### EXERCISE OBJECTIVE
Each line of the records that includes "Documentation" should be found and copied.

### INPUT DATA
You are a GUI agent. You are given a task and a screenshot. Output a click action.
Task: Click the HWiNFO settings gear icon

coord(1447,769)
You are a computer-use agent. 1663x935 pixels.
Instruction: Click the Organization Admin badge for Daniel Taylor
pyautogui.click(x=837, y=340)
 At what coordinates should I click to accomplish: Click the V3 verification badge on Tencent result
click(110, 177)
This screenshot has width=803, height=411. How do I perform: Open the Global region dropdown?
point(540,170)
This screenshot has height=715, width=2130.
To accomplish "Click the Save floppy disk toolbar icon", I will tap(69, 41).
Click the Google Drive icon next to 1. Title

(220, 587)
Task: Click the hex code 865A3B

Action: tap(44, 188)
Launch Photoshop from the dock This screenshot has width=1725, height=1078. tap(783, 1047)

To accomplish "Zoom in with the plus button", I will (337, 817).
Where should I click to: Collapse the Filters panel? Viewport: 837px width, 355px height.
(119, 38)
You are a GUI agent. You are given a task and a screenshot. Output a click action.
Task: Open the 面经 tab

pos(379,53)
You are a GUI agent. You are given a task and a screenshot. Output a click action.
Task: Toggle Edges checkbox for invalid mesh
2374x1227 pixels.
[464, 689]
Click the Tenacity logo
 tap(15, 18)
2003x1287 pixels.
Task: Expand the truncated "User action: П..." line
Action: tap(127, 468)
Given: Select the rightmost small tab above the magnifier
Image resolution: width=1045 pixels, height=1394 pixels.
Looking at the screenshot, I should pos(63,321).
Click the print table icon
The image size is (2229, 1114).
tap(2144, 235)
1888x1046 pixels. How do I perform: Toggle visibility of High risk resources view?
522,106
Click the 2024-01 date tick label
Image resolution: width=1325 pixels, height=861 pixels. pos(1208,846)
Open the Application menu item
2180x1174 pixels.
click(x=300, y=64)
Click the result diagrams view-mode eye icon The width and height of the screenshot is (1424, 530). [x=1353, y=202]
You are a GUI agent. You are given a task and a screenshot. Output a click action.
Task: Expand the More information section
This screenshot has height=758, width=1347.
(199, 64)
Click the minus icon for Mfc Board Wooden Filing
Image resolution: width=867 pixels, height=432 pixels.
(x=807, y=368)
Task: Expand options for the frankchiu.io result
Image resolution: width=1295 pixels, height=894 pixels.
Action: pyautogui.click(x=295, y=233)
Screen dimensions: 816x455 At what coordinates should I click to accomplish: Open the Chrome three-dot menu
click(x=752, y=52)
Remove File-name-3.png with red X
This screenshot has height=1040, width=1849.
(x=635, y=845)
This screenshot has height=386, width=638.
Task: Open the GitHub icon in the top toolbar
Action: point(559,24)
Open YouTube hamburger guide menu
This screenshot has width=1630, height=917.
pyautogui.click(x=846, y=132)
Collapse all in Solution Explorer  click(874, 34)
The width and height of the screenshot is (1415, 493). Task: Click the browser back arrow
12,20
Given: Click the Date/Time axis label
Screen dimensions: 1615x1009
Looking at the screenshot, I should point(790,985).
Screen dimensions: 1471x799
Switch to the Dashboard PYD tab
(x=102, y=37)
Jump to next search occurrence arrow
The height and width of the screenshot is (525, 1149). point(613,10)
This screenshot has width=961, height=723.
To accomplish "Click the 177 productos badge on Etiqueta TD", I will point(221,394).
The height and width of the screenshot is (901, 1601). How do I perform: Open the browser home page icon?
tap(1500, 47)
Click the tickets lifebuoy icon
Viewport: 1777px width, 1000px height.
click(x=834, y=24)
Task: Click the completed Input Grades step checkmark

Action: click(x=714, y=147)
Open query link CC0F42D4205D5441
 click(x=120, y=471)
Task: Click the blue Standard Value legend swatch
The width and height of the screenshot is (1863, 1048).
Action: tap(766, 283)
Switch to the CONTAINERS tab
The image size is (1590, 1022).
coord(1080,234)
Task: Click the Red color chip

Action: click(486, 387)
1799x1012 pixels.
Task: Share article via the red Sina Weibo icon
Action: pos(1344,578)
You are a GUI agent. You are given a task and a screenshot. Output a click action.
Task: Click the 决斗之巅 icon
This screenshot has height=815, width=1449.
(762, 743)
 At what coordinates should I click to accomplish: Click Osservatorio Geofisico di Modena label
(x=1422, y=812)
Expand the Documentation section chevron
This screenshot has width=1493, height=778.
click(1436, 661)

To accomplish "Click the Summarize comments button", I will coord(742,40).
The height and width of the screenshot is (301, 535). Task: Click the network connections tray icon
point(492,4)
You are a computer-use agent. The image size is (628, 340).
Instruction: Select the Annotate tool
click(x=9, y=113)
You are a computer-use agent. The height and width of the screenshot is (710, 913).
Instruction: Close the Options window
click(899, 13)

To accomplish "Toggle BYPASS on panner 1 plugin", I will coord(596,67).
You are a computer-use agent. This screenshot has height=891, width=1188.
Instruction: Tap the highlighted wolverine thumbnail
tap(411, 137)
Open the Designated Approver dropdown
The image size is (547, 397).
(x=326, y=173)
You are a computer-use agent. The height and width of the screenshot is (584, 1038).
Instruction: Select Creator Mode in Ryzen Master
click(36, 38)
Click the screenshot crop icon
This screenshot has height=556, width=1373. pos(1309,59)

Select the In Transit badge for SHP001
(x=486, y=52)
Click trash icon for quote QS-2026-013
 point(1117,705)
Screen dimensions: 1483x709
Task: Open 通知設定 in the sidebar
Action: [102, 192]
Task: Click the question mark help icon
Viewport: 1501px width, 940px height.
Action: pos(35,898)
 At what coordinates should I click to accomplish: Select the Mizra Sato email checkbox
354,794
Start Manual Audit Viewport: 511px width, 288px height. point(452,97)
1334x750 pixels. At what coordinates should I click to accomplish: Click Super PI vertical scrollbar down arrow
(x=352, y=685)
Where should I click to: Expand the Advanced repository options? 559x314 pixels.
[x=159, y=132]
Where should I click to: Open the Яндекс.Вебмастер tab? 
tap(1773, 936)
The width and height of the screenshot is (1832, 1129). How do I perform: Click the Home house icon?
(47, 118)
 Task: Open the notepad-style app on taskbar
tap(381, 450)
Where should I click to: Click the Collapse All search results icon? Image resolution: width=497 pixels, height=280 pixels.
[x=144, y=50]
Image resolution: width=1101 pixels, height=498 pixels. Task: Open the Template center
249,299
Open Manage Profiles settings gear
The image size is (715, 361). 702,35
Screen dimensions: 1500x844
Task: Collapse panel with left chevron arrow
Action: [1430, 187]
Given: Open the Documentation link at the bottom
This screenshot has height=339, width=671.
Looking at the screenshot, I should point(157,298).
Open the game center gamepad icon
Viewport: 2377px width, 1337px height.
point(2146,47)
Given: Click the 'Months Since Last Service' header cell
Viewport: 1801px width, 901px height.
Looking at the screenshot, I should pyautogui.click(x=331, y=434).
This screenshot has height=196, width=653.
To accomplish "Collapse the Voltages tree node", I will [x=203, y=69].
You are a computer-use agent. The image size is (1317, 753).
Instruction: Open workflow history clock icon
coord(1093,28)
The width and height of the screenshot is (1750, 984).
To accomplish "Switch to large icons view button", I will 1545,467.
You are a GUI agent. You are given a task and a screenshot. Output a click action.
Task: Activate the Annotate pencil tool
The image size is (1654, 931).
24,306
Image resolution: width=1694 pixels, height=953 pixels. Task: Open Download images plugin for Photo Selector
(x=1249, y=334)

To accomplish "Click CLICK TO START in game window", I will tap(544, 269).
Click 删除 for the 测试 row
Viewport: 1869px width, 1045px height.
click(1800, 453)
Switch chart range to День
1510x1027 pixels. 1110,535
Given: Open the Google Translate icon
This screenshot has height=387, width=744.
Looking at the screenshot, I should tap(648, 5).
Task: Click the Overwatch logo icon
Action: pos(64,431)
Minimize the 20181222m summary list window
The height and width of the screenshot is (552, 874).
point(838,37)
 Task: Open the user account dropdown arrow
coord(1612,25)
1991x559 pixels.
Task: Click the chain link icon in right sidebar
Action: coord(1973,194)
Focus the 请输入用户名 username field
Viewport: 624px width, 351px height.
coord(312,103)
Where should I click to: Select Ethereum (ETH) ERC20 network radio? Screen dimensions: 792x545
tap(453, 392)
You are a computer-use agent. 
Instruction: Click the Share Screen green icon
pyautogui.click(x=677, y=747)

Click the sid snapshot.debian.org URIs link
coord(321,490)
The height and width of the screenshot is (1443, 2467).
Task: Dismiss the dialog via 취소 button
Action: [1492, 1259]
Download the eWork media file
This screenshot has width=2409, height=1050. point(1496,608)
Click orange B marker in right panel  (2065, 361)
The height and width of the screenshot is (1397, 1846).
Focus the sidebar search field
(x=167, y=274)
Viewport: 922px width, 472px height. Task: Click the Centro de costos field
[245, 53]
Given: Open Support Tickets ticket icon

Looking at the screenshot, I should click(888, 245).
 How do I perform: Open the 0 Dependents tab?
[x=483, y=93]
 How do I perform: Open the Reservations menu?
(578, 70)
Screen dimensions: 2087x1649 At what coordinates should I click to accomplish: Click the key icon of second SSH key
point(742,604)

### FINISHED EXERCISE
Expand the Documentation section chevron
Given: Open the Documentation link at the bottom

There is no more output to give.